Architecture Overview

The PyTorch integration is organized around several key components that work together:

BaseTorchModel              # Model definition with forward pass
TorchTrainingEngine         # Loss computation and optimization logic
TorchTrainer                # Training loop coordination
│    ↓ (uses)
├─ DataLoader               # Batch iteration
├─ BaseDistributor          # Device management and parallelism
├─ TorchTrainingCallback    # Hooks for monitoring and control
└─ Evaluator                # Metric computation
train_torch_model           # Workflow step for training

Component relationships:

  1. BaseTorchModel defines model architecture and forward pass
  2. TorchTrainingEngine implements training logic (loss, gradients, optimization)
  3. TorchTrainer orchestrates the training loop, calling the engine for each batch
  4. BaseDistributor manages device placement and distributed training
  5. TorchTrainingCallback provides hooks for custom behavior at various training stages
  6. train_torch_model wraps everything as a workflow step with caching

Training Flow

The typical training flow:

  1. Initialization: TorchTrainer creates TrainState from model and engine
  2. Epoch Loop: For each epoch:
  3. Load batches from train DataLoader
  4. Execute train_step via engine (forward + backward + optimize)
  5. Optionally evaluate on validation data
  6. Execute callbacks at appropriate points
  7. Log metrics according to logging strategy
  8. Completion: Return final model and training state

Model Definition

BaseTorchModel

BaseTorchModel is the base class for all PyTorch models in the framework.

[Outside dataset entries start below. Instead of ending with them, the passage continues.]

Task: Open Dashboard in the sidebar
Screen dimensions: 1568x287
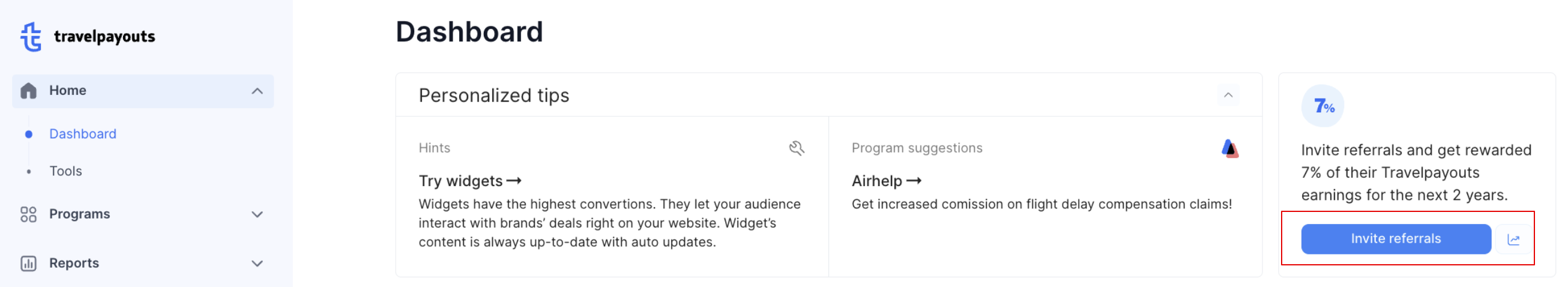Action: pyautogui.click(x=83, y=134)
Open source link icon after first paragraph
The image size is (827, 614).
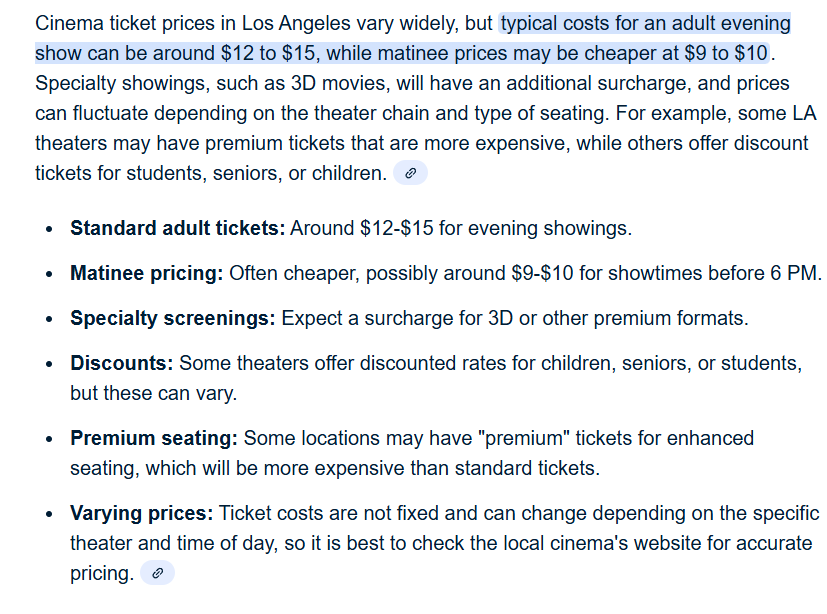pyautogui.click(x=410, y=173)
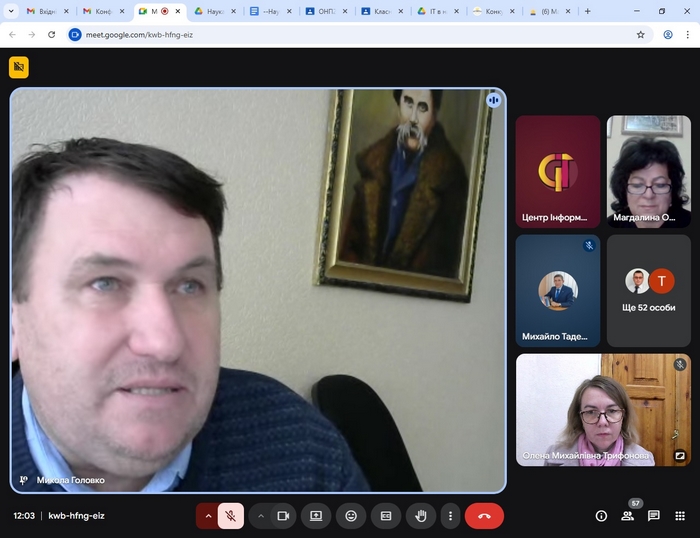The image size is (700, 538).
Task: Open the emoji reactions panel
Action: 351,516
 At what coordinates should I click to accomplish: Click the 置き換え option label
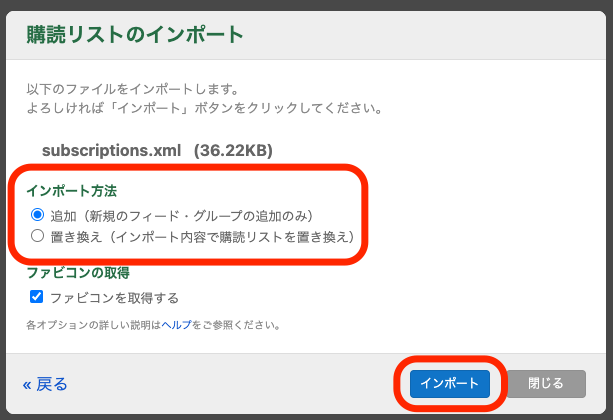click(x=70, y=236)
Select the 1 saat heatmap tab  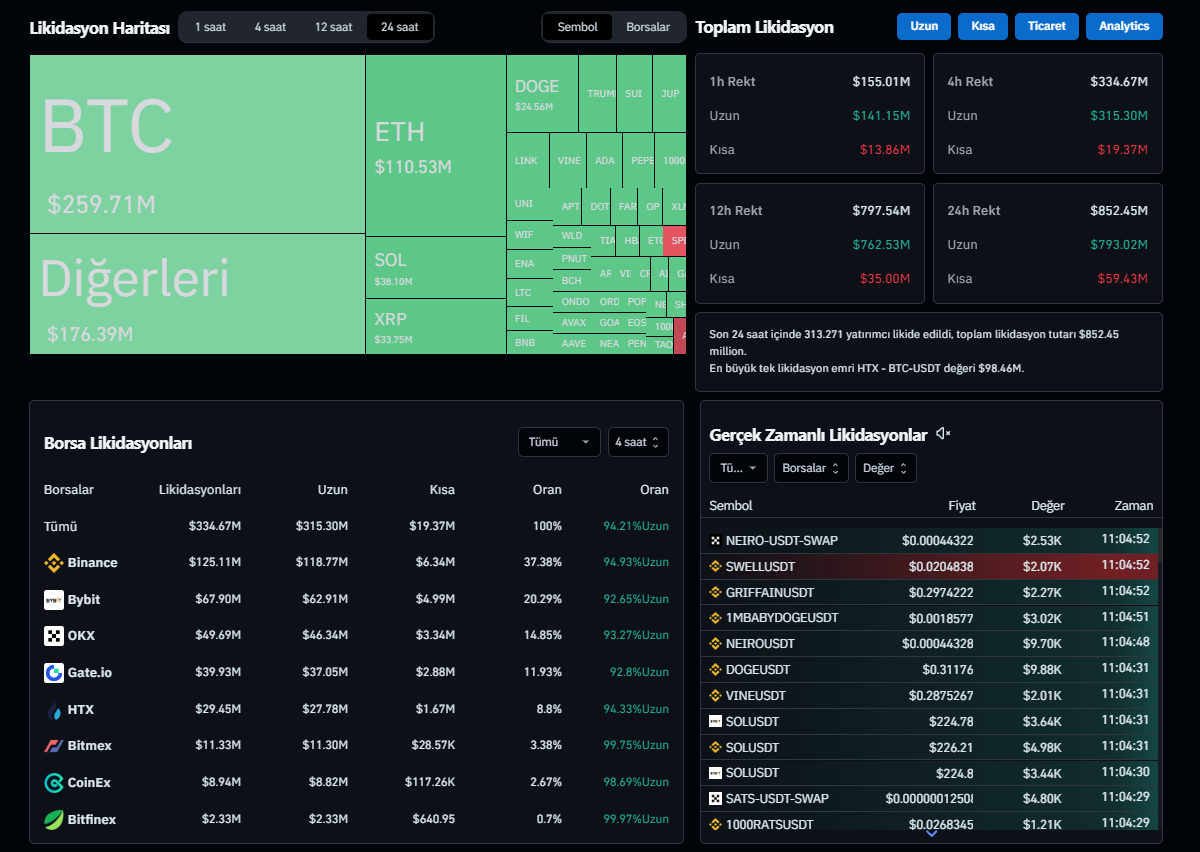tap(210, 27)
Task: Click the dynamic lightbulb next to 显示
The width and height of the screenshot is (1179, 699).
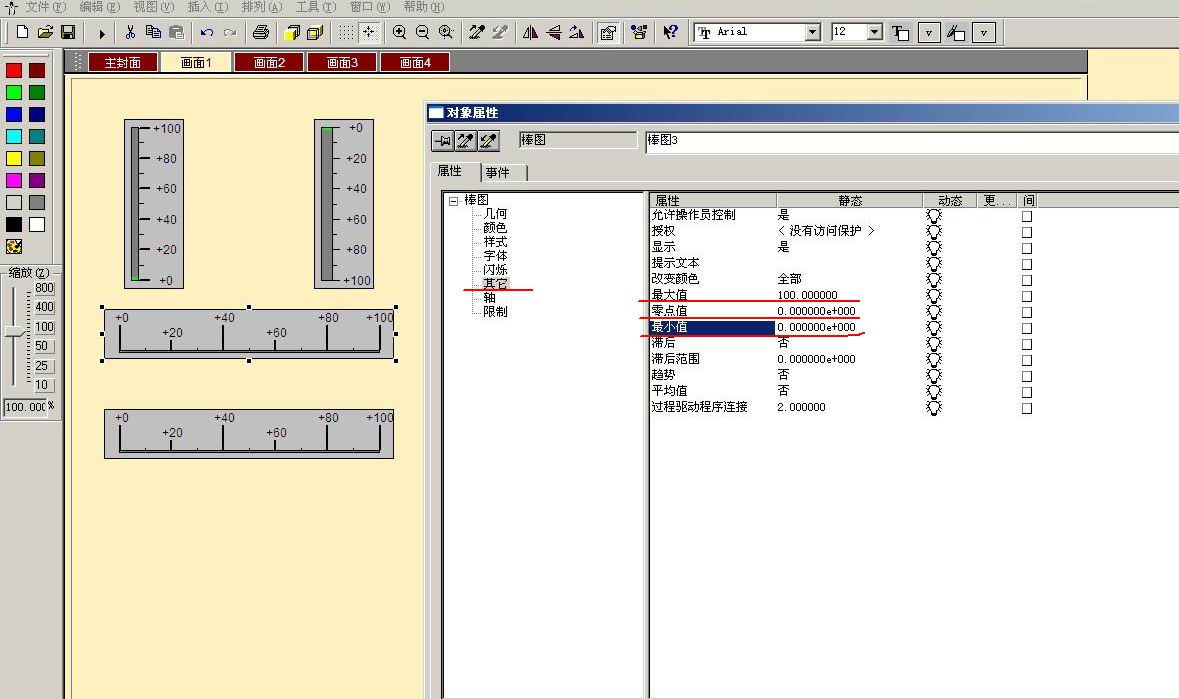Action: click(x=933, y=247)
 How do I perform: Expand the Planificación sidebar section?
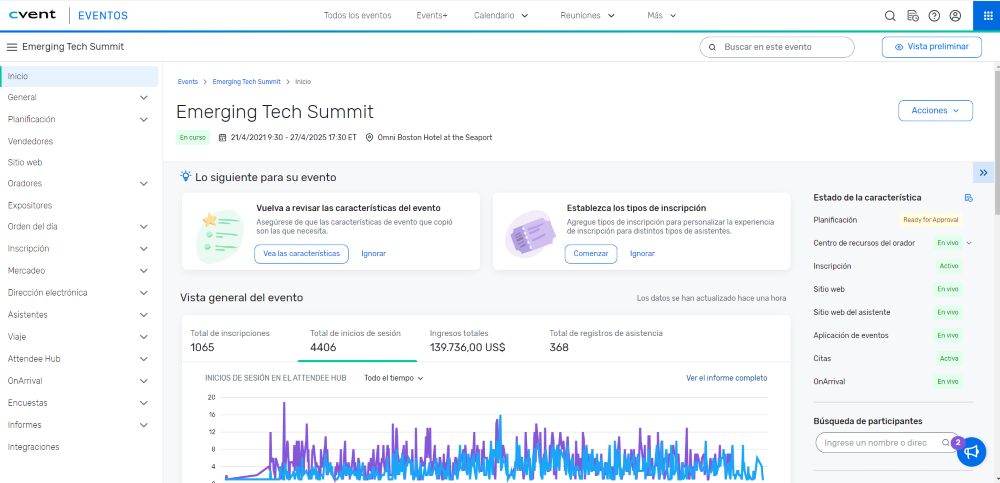tap(143, 120)
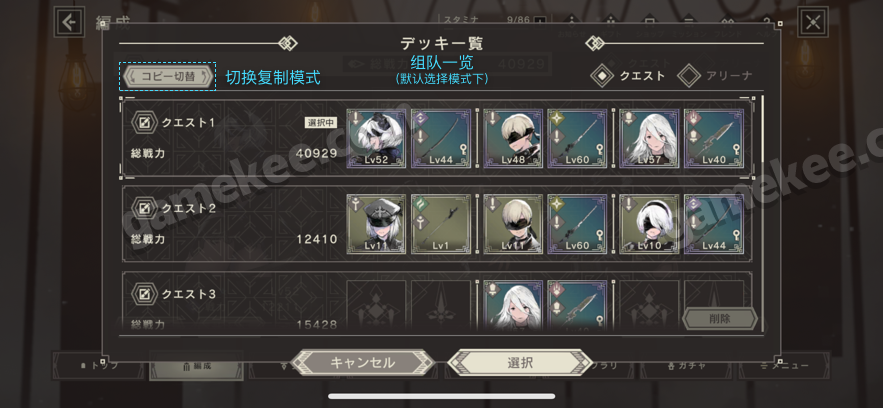Switch to the アリーナ deck tab
The width and height of the screenshot is (883, 408).
click(x=715, y=75)
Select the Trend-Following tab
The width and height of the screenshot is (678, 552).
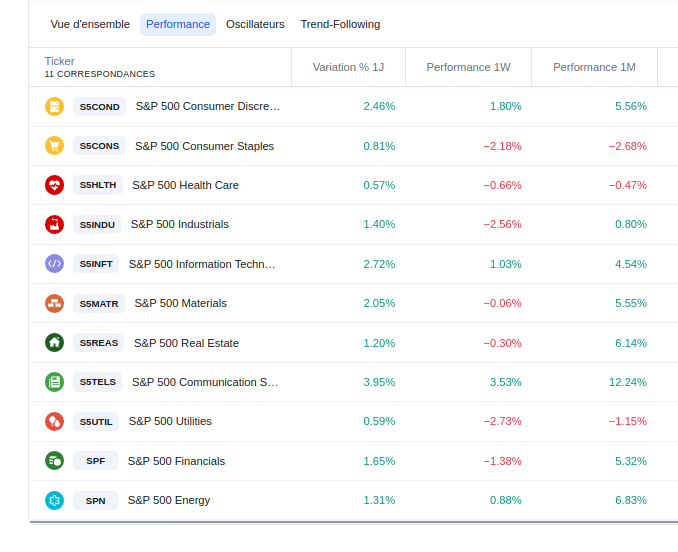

It combines torch.nn.Module with the registrable pattern for configuration-based instantiation.

Type parameters:

BaseTorchModel[ModelInputT, ModelOutputT, ModelParamsT]
  • ModelInputT: Type of batched input (typically from DataModule)
  • ModelOutputT: Type of model output (dict, NamedTuple, or custom dataclass)
  • ModelParamsT: Type of additional parameters (usually None or a dataclass)

Key features:

  • Automatically compatible with TorchTrainer
  • Can be registered and instantiated from configuration
  • Supports automatic model serialization with TorchModelFormat

Declarative Model Composition

The formed.integrations.torch.modules package provides reusable neural network modules that can be composed declaratively:

Example - Text Classification Model:

from formed.integrations.torch import BaseTorchModel
from formed.integrations.torch import modules as ftm
from formed.integrations.ml import types as mlt
import dataclasses
import torch

@dataclasses.dataclass
class ClassifierOutput:
    probs: torch.Tensor
    label: torch.Tensor
    loss: torch.Tensor | None = None

@BaseTorchModel.register("text_classifier")
class TextClassifier(BaseTorchModel):
    def __init__(
        self,
        num_classes: int,
        embedder: ftm.BaseEmbedder,
        encoder: ftm.BaseSequenceEncoder | None = None,
        vectorizer: ftm.BaseSequenceVectorizer | None = None,
        feedforward: ftm.FeedForward | None = None,
        sampler: ftm.BaseLabelSampler | None = None,
        loss: ftm.BaseClassificationLoss | None = None,
        dropout: float = 0.1,
    ):
        super().__init__()

        # Use defaults if not provided
        vectorizer = vectorizer or ftm.BagOfEmbeddingsSequenceVectorizer()
        sampler = sampler or ftm.ArgmaxLabelSampler()
        loss = loss or ftm.CrossEntropyLoss()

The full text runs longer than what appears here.